Page of Enlightenment

CPSC 508/436C with Margo Seltzer

Idea list: https://docs.google.com/spreadsheets/d/1d5IcAig6RYBsYNjxQyyqtmS26Ah80Q3ZWhdd11BQCLo/edit#gid=0

How to run

git clone https://github.com/esemeniuc/cpsc508Project.git
cd cpsc508Project
./full_run.sh

Determining & Managing Page Size

Run getconf PAGESIZE to check the current configured page size To configure page sizes, use the hugetlbfs. https://lwn.net/Articles/375096/

To get hugetlbfs on Ubuntu, run:

sudo apt-get update
sudo apt-get install libhugetlbfs-dev hugepages

To check total number of huge pages: grep HugePages_Total /proc/meminfo
To check the huge page size: grep Hugepagesize /proc/meminfo
To check the number that are free: grep HugePages_Free /proc/meminfo

To allocate hugepages manually echo <# of pages> | sudo tee /proc/sys/vm/nr_hugepages

To view hugepage pools: hugeadm --pool-list
To set the min pool page size: hugeadm --pool-pages-min 2MB:512
To set the max pool page size: # hugeadm --pool-pages-max 2MB:2048

To use libhugetlbfs features hugetlbfs must be mounted. Each hugetlbfs mount point is associated with a page size. To choose the size, use the pagesize mount option. If this option is omitted, the default huge page size will be used.

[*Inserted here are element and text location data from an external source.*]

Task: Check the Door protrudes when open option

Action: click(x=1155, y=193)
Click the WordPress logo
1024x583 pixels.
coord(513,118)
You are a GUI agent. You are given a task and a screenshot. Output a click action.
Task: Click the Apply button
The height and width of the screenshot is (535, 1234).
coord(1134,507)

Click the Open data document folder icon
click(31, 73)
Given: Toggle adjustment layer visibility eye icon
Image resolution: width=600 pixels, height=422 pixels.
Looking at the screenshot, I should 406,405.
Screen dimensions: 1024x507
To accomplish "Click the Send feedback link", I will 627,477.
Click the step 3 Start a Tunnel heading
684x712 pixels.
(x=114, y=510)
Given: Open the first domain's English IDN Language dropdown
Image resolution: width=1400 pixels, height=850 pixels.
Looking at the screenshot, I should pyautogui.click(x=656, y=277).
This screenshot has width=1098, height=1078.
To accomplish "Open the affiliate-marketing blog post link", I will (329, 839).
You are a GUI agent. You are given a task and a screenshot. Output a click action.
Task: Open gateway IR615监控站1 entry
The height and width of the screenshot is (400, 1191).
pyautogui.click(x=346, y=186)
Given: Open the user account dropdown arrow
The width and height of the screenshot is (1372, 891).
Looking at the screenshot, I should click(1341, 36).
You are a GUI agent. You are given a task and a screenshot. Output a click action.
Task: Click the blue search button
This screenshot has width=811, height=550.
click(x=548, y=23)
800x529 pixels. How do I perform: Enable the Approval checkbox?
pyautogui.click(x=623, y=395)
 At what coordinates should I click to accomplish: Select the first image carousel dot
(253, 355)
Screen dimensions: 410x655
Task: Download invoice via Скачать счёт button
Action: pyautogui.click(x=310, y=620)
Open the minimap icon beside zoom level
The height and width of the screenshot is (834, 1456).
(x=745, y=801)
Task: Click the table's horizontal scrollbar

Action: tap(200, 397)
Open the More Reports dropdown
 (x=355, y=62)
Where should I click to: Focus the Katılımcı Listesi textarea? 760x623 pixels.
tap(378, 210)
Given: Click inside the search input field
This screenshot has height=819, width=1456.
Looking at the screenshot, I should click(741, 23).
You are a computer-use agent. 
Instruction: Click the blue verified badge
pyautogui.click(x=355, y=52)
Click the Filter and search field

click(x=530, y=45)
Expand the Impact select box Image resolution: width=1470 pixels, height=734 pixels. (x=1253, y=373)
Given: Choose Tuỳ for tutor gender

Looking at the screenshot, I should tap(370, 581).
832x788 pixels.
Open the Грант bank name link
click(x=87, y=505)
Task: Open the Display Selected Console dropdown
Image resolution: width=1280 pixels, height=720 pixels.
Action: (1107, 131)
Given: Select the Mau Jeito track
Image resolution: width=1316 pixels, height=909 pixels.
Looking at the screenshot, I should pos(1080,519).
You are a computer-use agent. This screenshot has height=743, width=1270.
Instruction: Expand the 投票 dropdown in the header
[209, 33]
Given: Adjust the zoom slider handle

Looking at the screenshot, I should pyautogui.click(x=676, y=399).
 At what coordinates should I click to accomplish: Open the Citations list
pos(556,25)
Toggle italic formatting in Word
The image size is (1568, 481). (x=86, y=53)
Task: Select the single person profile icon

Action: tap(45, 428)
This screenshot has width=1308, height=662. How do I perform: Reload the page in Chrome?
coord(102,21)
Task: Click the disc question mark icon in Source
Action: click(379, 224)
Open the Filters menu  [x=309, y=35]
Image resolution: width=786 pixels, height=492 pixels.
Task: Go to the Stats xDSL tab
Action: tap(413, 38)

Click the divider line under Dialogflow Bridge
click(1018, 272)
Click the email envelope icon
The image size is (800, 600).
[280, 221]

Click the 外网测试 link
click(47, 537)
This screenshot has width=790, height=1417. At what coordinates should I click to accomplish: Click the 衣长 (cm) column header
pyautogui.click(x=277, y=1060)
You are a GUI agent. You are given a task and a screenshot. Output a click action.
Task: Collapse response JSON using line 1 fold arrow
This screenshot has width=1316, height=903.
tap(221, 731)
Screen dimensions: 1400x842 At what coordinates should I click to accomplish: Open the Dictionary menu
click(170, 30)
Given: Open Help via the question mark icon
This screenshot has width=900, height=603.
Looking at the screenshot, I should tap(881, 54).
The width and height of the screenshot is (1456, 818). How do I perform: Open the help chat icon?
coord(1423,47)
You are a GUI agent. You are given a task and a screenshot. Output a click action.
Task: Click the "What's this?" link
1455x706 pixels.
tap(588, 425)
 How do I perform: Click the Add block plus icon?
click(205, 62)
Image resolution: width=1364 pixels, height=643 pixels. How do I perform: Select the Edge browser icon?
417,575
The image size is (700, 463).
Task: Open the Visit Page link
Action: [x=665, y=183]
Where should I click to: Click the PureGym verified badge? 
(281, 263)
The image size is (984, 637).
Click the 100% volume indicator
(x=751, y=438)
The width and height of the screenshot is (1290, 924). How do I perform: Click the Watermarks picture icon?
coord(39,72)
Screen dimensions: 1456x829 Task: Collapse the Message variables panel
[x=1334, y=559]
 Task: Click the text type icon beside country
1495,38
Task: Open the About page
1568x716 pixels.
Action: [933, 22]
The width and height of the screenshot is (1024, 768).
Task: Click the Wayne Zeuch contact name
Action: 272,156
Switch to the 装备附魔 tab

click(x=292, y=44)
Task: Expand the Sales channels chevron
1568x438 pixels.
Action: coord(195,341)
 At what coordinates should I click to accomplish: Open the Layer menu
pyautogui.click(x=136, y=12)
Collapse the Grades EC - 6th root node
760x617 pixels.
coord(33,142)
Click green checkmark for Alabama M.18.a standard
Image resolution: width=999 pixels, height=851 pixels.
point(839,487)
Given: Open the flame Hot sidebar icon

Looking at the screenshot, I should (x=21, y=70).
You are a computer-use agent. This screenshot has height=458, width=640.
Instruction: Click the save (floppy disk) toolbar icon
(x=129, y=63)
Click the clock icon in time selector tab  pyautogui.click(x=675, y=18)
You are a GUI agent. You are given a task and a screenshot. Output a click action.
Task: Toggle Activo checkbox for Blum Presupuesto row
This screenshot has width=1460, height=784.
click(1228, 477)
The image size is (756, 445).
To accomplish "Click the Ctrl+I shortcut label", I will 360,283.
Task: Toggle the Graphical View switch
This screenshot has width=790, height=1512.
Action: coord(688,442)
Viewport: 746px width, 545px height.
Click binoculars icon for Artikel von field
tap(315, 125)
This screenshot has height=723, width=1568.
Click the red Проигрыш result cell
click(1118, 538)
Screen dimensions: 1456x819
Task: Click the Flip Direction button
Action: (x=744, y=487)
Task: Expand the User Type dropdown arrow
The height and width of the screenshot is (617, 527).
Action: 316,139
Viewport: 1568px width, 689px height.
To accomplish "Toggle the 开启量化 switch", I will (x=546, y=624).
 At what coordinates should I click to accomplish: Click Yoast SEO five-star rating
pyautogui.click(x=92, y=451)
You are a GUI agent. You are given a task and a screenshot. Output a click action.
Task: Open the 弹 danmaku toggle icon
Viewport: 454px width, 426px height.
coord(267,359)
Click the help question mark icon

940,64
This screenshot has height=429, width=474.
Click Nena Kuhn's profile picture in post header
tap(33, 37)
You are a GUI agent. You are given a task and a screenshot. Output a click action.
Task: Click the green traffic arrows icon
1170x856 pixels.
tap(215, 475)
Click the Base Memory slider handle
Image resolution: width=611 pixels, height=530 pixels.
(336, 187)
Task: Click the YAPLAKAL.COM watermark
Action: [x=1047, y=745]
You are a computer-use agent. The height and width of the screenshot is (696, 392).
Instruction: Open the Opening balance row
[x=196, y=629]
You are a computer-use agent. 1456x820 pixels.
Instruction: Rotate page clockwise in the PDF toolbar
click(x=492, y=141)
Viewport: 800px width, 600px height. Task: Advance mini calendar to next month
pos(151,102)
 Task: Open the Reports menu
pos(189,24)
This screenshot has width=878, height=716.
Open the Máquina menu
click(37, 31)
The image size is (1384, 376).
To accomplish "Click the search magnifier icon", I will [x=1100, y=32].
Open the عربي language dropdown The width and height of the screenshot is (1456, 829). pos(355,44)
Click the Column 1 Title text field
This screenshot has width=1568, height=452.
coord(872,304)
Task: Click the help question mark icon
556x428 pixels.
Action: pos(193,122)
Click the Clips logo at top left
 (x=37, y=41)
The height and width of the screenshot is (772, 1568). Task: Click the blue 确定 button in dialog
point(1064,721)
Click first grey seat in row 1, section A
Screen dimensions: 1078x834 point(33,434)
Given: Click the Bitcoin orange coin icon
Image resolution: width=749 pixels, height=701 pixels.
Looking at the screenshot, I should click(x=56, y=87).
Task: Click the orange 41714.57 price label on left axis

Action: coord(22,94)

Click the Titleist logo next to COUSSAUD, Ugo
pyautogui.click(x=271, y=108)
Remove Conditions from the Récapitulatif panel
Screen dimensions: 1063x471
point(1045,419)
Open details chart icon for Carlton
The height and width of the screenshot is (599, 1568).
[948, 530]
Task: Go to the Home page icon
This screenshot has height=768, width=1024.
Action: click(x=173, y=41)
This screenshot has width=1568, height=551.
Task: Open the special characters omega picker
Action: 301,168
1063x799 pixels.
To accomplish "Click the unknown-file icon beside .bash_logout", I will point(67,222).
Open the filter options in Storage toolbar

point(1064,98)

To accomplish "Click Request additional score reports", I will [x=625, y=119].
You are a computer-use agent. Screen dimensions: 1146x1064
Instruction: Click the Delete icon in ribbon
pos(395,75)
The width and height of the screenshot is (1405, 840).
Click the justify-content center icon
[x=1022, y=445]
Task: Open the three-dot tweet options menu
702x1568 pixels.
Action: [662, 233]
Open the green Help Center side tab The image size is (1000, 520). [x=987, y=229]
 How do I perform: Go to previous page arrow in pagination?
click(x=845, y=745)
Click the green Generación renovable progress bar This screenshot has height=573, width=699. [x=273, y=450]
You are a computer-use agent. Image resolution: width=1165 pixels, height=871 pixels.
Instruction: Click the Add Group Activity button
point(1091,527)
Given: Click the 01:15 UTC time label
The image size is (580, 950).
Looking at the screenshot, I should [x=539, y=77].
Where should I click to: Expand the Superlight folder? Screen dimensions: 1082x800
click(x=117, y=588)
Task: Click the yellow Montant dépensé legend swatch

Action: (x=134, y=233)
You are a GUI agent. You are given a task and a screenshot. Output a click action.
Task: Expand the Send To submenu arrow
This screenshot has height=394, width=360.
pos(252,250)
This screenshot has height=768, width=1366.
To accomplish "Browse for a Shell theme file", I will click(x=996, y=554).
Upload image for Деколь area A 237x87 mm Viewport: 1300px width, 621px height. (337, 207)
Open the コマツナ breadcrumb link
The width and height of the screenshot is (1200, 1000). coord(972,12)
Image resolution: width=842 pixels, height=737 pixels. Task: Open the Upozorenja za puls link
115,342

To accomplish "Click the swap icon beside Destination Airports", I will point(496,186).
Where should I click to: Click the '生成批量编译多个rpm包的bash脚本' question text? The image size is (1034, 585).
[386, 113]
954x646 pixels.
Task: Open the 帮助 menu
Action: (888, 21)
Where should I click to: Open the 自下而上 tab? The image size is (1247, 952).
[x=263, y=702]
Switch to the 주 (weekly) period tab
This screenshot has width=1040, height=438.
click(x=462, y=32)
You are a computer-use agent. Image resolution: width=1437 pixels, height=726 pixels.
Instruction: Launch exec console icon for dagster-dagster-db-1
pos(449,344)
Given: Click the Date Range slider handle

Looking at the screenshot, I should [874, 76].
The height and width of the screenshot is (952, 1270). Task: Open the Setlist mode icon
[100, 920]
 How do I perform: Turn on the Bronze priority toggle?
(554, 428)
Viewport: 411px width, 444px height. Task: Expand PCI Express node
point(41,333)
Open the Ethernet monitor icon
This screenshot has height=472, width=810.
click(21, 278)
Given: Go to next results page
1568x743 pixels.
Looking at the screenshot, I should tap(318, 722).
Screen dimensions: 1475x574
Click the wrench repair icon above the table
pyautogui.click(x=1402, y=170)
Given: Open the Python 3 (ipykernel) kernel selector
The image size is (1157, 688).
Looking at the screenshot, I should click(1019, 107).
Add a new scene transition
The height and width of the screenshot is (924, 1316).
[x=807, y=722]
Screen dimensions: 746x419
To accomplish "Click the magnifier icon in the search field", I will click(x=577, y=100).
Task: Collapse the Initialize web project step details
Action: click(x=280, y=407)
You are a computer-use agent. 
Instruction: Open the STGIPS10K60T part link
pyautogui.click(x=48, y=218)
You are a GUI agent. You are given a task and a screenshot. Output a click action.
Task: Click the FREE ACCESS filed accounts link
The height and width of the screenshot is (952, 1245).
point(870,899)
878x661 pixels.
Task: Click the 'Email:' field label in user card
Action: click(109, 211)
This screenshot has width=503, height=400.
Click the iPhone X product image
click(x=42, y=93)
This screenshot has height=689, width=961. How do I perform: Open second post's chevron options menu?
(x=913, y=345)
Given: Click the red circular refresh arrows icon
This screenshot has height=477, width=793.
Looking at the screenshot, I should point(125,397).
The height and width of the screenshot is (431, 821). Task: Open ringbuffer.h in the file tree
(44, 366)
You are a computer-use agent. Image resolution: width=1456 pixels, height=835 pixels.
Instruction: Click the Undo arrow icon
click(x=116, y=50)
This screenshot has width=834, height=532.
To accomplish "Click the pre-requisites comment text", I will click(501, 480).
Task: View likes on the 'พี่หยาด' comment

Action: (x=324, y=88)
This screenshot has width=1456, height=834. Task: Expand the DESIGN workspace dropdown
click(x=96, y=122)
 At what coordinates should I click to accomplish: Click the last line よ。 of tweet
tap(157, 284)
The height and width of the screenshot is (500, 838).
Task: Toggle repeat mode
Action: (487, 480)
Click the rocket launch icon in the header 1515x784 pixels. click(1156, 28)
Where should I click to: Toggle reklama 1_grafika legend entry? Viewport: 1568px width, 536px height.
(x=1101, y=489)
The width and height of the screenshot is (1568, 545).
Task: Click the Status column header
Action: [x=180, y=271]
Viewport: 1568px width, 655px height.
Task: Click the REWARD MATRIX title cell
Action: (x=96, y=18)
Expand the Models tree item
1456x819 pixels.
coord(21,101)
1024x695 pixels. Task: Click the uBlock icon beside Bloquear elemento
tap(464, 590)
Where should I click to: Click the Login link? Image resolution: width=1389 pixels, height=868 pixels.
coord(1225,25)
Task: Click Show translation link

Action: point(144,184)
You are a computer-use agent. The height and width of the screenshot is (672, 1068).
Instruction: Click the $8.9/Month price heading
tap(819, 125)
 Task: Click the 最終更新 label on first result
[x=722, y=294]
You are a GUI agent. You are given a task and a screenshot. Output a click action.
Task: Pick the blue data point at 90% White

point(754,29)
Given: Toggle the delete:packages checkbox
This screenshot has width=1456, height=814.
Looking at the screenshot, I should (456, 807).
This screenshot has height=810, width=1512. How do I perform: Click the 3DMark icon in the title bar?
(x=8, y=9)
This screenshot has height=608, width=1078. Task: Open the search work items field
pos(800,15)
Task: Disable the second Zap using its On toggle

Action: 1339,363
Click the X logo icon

Make a new directory for your page size: i.e. sudo mkdir -p /mnt/hugetlbfs-2MB
Then, mount: sudo mount -t hugetlbfs none -o pagesize=2MB /mnt/hugetlbfs-2MB

To get a full report of set up config: hugeadm --explain

Launch applications with hugectl --heap <application> so hooks will be added to malloc calls, resulting in the use of huge pages

Eg for testing Apex-Map with 1GB TLB size

sudo kexec -l /boot/vmlinuz-5.0.3 --initrd=/boot/initrd.img-5.0.3 --append="root=UUID=7bc92aaf-86c1-4520-b473-a8064d22cb43 ro quiet splash $vt_handoff default_hugepagesz=1G"
sudo systemctl kexec
sudo hugeadm --pool-pages-min 1GB:10 #allocate 10 pages
sudo ~/linux-5.0.3/tools/perf/perf stat -ddd -x '|' hugectl --heap ./cpsc508Project/apex-map/apex-map/a.out

Setting up emulated NVM

This system is based on Ubuntu 18.04.3 x64

Good resource: https://pmem.io/2016/02/22/pm-emulation.html
Resource 2: https://software.intel.com/en-us/articles/how-to-emulate-persistent-memory-on-an-intel-architecture-server

Step 1: Determine the free memory region for the memmap kernel param. for GRUB: https://nvdimm.wiki.kernel.org/how_to_choose_the_correct_memmap_kernel_parameter_for_pmem_on_your_system
For us, this is: [mem 0x0000000100000000-0x000000087effffff], so we can start at 4G and allocate like 28 GB for pmem
Step 2: Create the kernel boot flag for your system in the format of memmap=ss[MKG]!nn[MKG]. For our system, we use memmap=28G!4G

In order to facilitate easy booting between DRAM and PMEM emulation:
Install kexec stuff so we can boot between machines easily:
sudo apt-get install kexec-tools

Step 3: Boot into PMEM emulation mode

export BOOTFLAGS="cat /proc/cmdline memmap=28G\!4G"
sudo kexec -l /boot/vmlinuz-5.0.0-32-generic --initrd=/boot/initrd.img-5.0.0-32-generic --append=$BOOTFLAGS 
sudo systemctl kexec

When in the PMEM kernel, simply run sudo shutdown -r now to boot back into DRAM system.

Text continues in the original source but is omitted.